The much talked-about Health and Social Care Bill has now returned to Parliament with some very significant government amendments after its two-month ‘pause’. The bill’s lasting impact on the NHS has been the subject of heated debate and disagreement and will doubtless continue to be throughout its passage through Parliament.
What matters most about the bill, though, has at times been obscured or at least debated only at the margins. Changes to the way the NHS works are not, and should never be, ends in themselves. They are the means by which taxpayers’ investment in our national health service achieves the greatest possible impact on our health, wellbeing and quality of life.
The NHS was created as a key component of the post-war welfare state. It was seen as an economic as well as social good; a way of achieving the best possible value for money in the way health care is paid for and organised. And it was inextricably linked to the other pillars of the Welfare State, such as housing, social security and National Assistance (the forerunner of social care).
The Health and Social Care Bill will likewise have a big impact not just on the NHS but on the lives of the people who rely on it. And it will affect a range of other public services: not just social care but also employment, housing and criminal justice among others.
The importance of integration was one of the central ideas of the Future Forum report. The government’s amendments to the bill thus seek to enhance integration in the new health system. But they do so as if health and social care exists in a bubble.
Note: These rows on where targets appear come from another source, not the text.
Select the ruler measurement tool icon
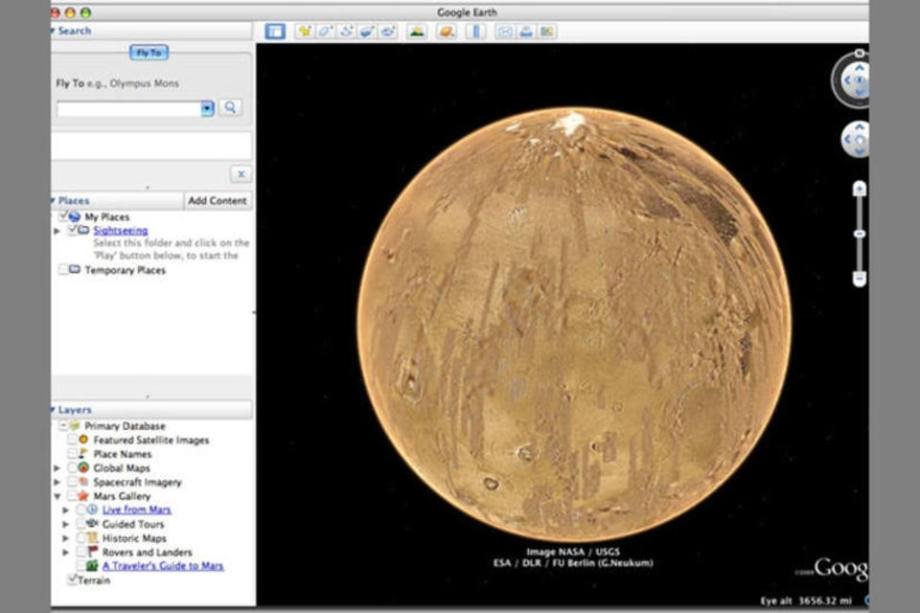This screenshot has width=920, height=613. (x=475, y=32)
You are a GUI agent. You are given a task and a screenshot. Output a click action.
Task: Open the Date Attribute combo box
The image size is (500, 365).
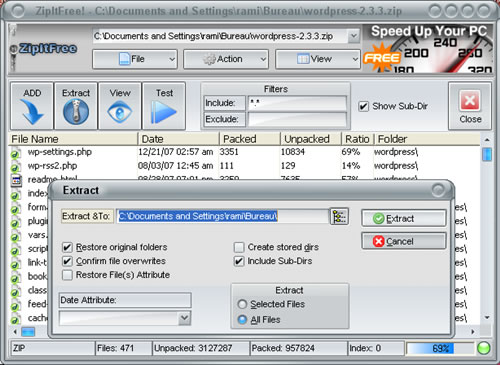tap(125, 318)
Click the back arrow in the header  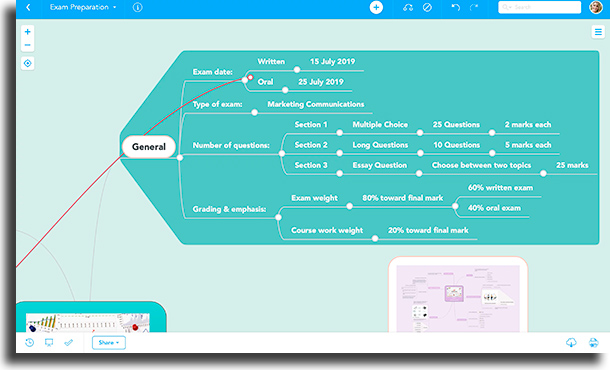[28, 7]
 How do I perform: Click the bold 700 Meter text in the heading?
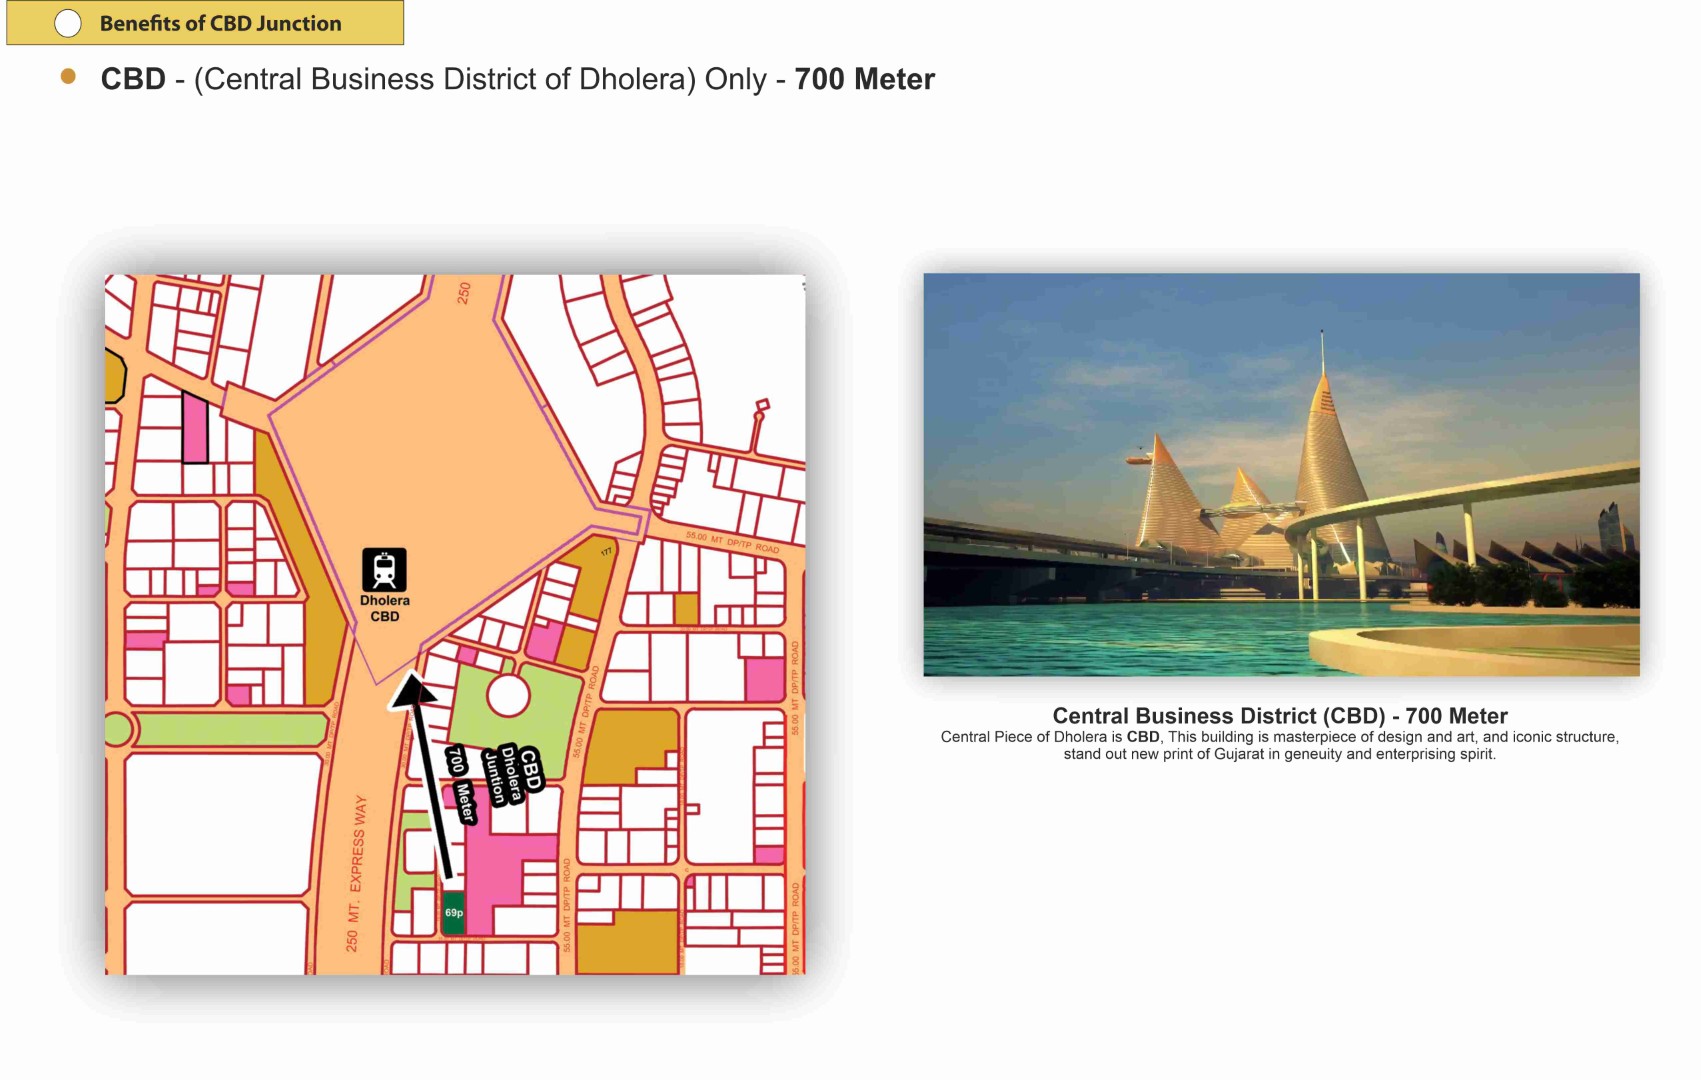(864, 79)
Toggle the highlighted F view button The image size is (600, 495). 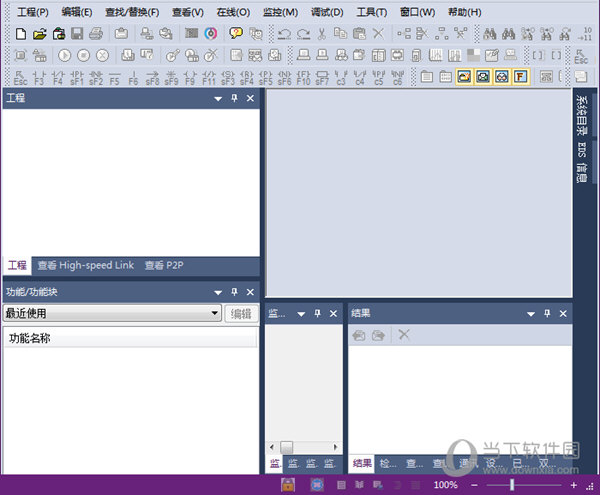[x=521, y=76]
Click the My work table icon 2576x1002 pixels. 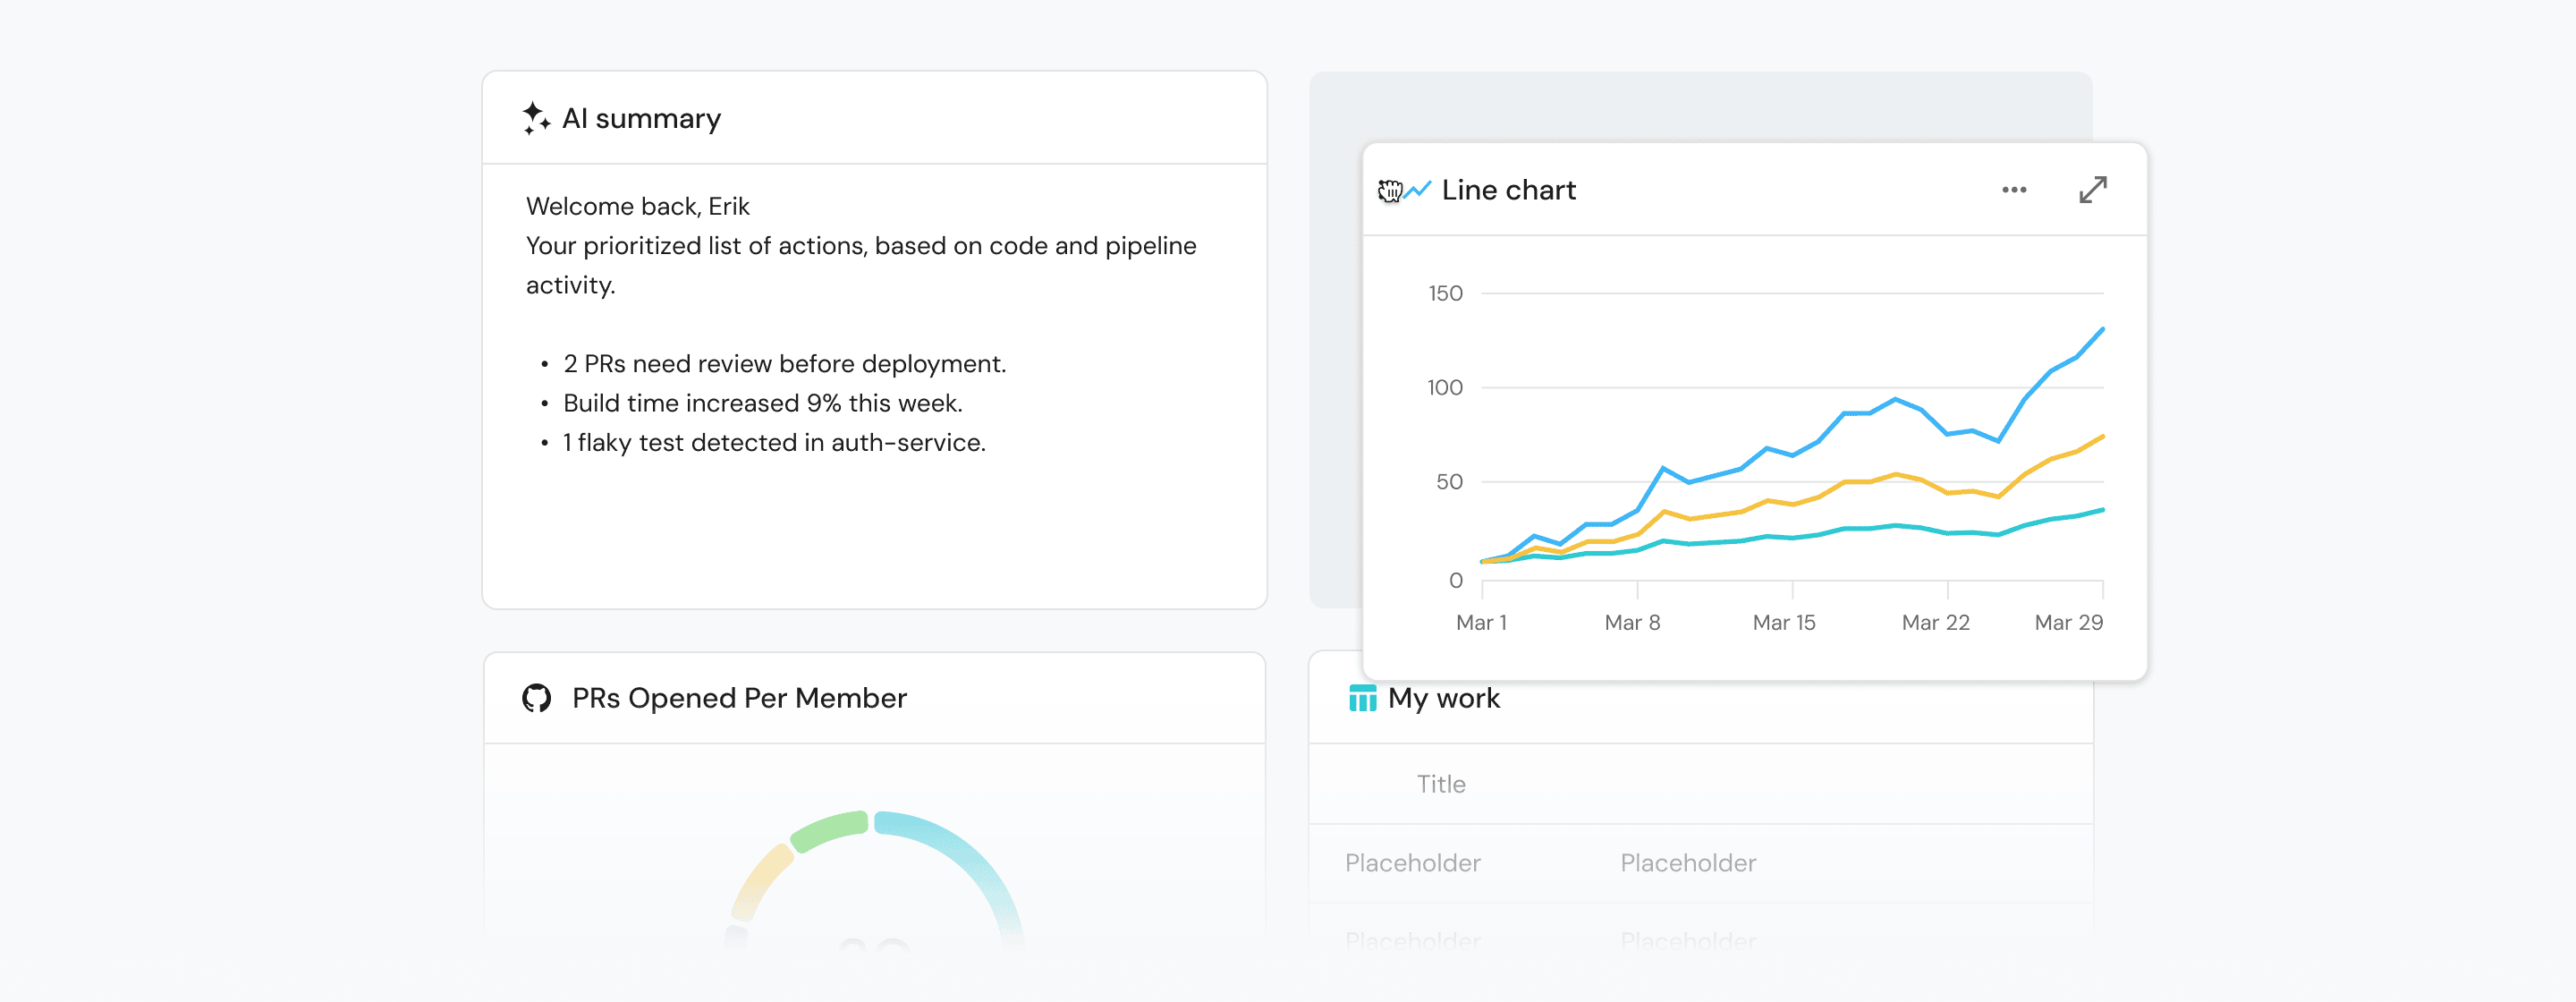[1362, 698]
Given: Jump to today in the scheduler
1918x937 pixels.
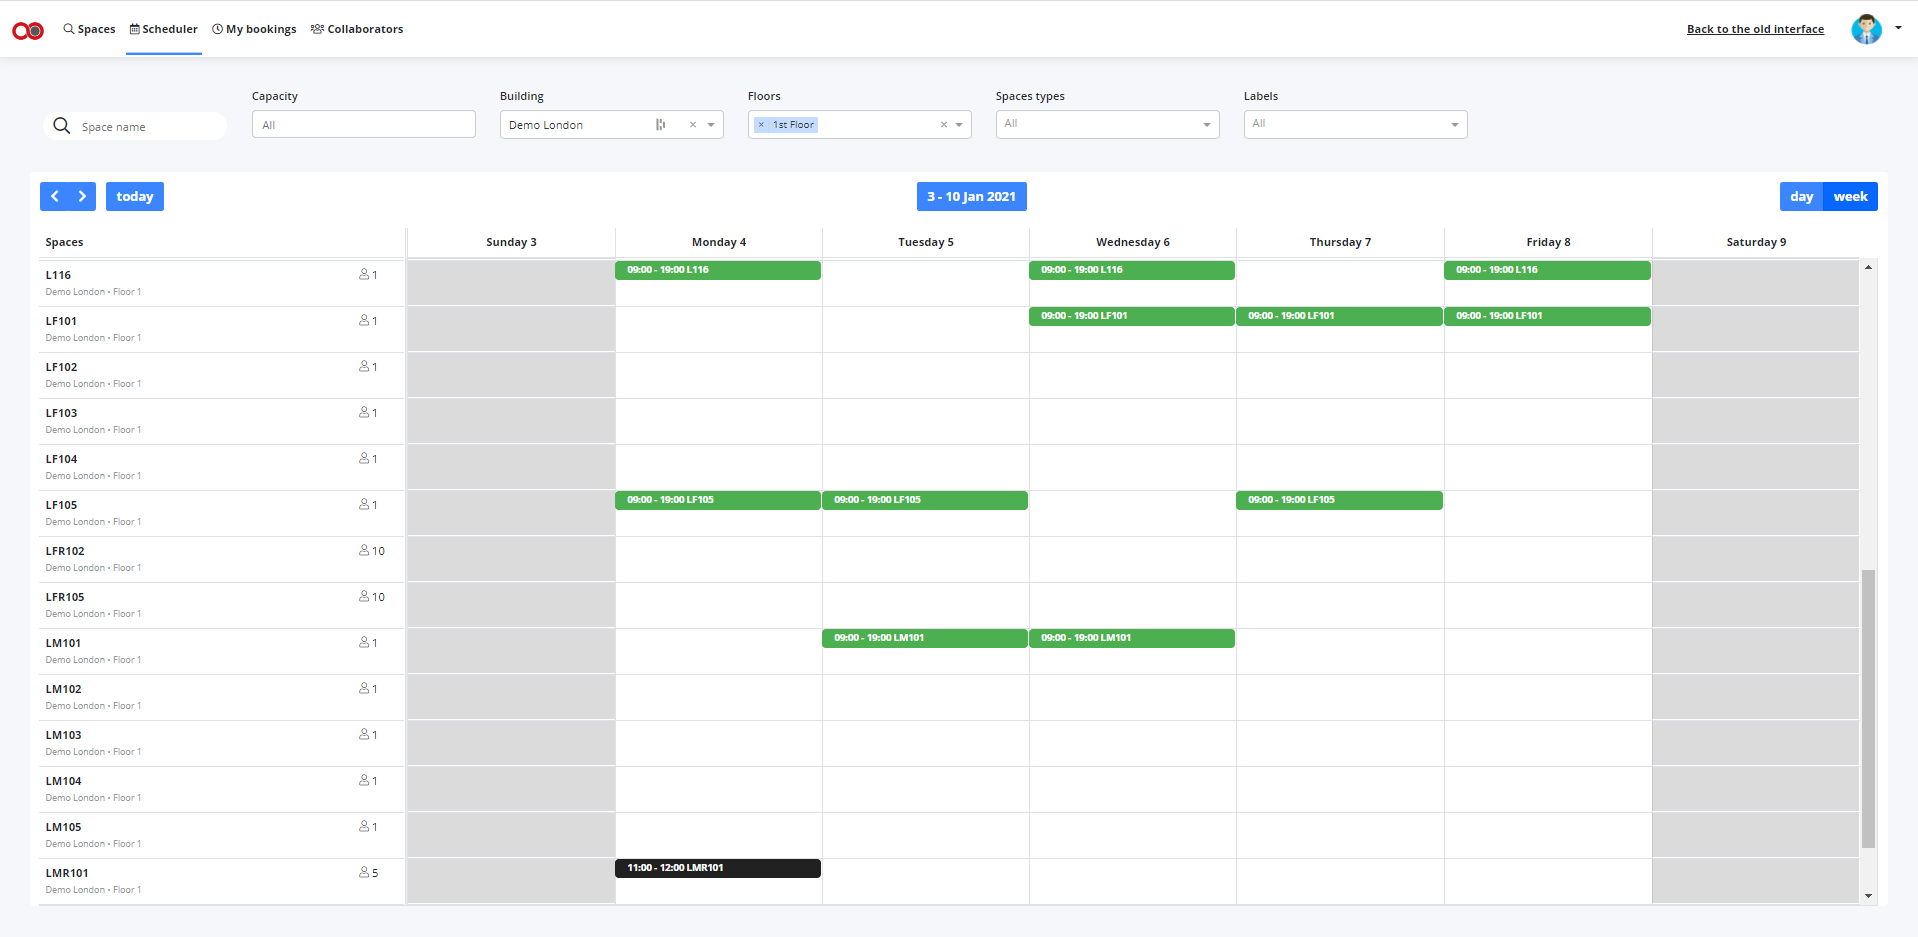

Integration within health and social care is of course vital. This is not just the case for older people and those with long-term conditions but for people who fall between service silos, such as those with a ‘dual diagnosis’ of mental health and substance use problems whose care is too often anything but integrated.
But integration can apply successfully beyond health and social care. Good, safe and if needs be supported housing is often the key to hospital discharges, for everyone from frail older people to patients in secure mental health wards. Links between housing and health are just as important as those with social care. Yet Health and Wellbeing Boards are in danger of being constituted without their active involvement.
Health and Wellbeing Boards have huge potential to act as the ‘glue’ to bring together a range of local agencies to promote good health and support the most vulnerable and disadvantaged. But without genuine cross-agency involvement they may find it hard to break down the silos that prevent services working together to meet commons goals.
As clinical commissioning groups begin to form and local authorities take on their extended roles in promoting public health, it is vital that they take the opportunity to build effective relationships with other public services. Tackling the determinants of ill health, intervening early when people become unwell and supporting those with the greatest needs remain big challenges for the health system. Yet they are also where it has the most potential to contribute towards the wellbeing of society as a whole: its fundamental purpose.
While the bill gets debated in Parliament and eventually implemented in the world outside, it is vital that we stay focused on ends, not means, and on how best the NHS and its many partners can make a difference to people’s lives.